* _TEXT SECTION_:

In 2002, Daniel Kahneman was awarded the Nobel Prize for Economics. He received the award for his groundbreaking work on human irrationality in collaboration with Amos Tversky in the 1970s.
In 1999, Daniel Kahneman was the lead editor of the book “Well-Being: The foundations of Hedonic Psychology.” Subsequently, Daniel Kahneman conducted several influential studies on well-being.
The aim of the book was to draw attention to hedonic or affective experiences as an important, if not the sole, contributor to human happiness. He called for a return to Bentham’s definition of a good life as a life filled with pleasure and devoid of pain a.k.a displeasure.
The book was co-edited by Norbert Schwarz and Ed Diener, who both contributed chapters to the book. These chapters make contradictory claims about the usefulness of life-satisfaction judgments as an alternative measure of a good life. Ed Diener is famous for his conception of wellbeing in terms of a positive hedonic balance (lot’s of pleasure, little pain) and high life-satisfaction. In contrast, Schwarz is known as a critic of life-satisfaction judgments. In fact, Schwarz and Strack’s contribution to the book ended with the claim that “most readers have probably concluded that there is little to be learned from self-reports of global well-being” (p. 80).
To a large part, Schwarz and Strack’s pessimistic view is based on their own studies that seemed to show that life-satisfaction judgments are influenced by transient factors such as current mood or priming effects.
“the obtained reports of SWB are subject to pronounced question-order- effects because the content of preceding questions influences the temporary accessibility of relevant information” (Schwarz & Strack, p. 79).
There is only one problem with this claim; it is only true for a few studies conducted by Schwarz and Strack. Studies by other researchers have produced much weaker and often not statistically reliable context effects (see Schimmack & Oishi, 2005, for a meta-analysis).
In fact, a recent attempt to replicate Schwarz and Strack’s results in a large sample of over 7,000 participants failed to show the effect and even found a small, but statistically significant effect in the opposite direction (ManyLabs2).
When Daniel Kahneman wrote his popular book “Thinking Fast and Slow), published in 2011, it was clear that Schwarz and Strack’s claims in the 1999 book were not representative of the broader literature on well-being. However, Chapter 9 relies exclusively on one of Schwarz and Strack’s studies that failed to replicate.

* _RECORDED INFORMATION_:

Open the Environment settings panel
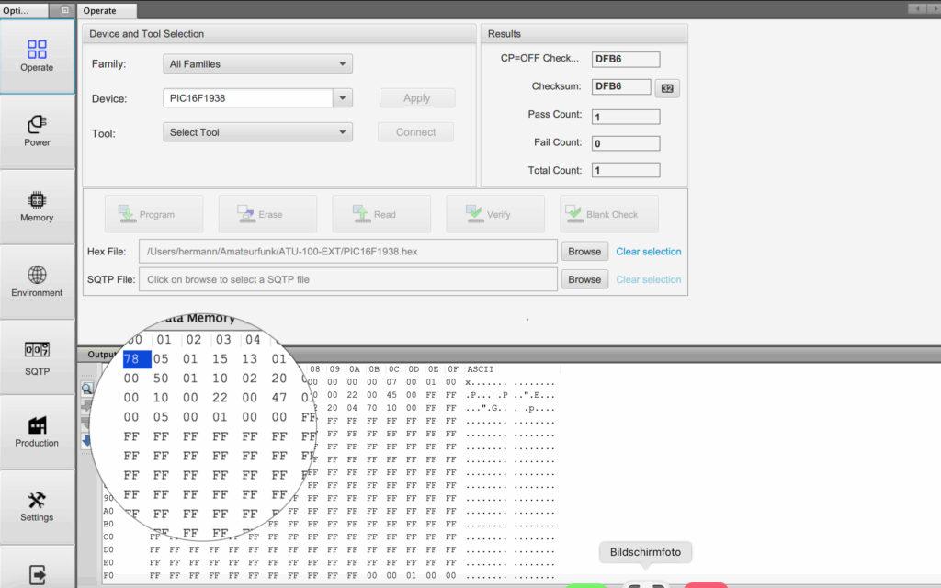Screen dimensions: 941x588 pos(37,281)
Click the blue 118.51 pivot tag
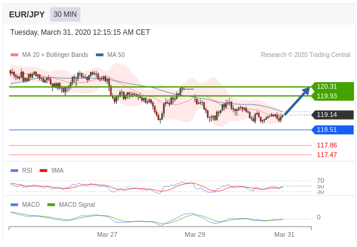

* _INSTRUCTIONS TO FOLLOW_:
Reproduce the passage above on Kahneman and well-being word for word, from "In fact, a recent" to "failed to replicate.".

* _FULL ANSWER_:
In fact, a recent attempt to replicate Schwarz and Strack’s results in a large sample of over 7,000 participants failed to show the effect and even found a small, but statistically significant effect in the opposite direction (ManyLabs2).
When Daniel Kahneman wrote his popular book “Thinking Fast and Slow), published in 2011, it was clear that Schwarz and Strack’s claims in the 1999 book were not representative of the broader literature on well-being. However, Chapter 9 relies exclusively on one of Schwarz and Strack’s studies that failed to replicate.